Our data suggest the need for novel approaches to the support of children and young adults with type 1 diabetes. Rates of very high HbA_1c >10% (>86 mmol/mol) peak for around a third of the measured population at a time of life when another fifth have not had their HbA_1c level recorded. The overall aims should be to flatten the rise in HbA_1c throughout the teenage years, which are independent of duration of diabetes, ethnicity, and social deprivation, and to reduce the peak in hospital admissions for DKA across the same ages. Further evidence on the type of interventions and service structures that will address these issues is needed, but it is clear that improved, innovative, and appropriately resourced age-appropriate service designs oriented to the delivery of optimal care during this period of life are warranted.

Acknowledgments.

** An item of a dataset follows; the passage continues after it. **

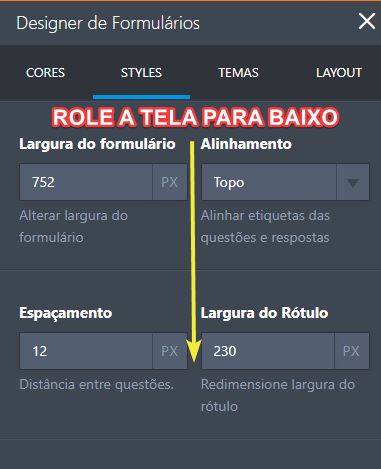Viewport: 381px width, 469px height.
Task: Click PX unit beside Espaçamento field
Action: click(170, 351)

The authors would like to thank all the health care providers that provide data for the NDA and the National Diabetes Paediatric Audit.

Funding. N.H. was funded by NHS England and Diabetes UK. No other specific funding was used for this work.

Duality of Interest. B.Y., N.H., and C.D. are members of the NDA Research Advisory Group. J.W. and H.R. are members of the NPDA Project Board. No other potential conflicts of interest relevant to this article were reported.

Author Contributions. The study was designed by all the authors. N.H. and E.W. undertook the statistical analysis. All authors reviewed the methods, assisted in writing the article, and reviewed the final manuscript. N.H. is the guarantor of this work and, as such, had full access to all the data in the study and takes responsibility for the integrity of the data and the accuracy of the data analysis.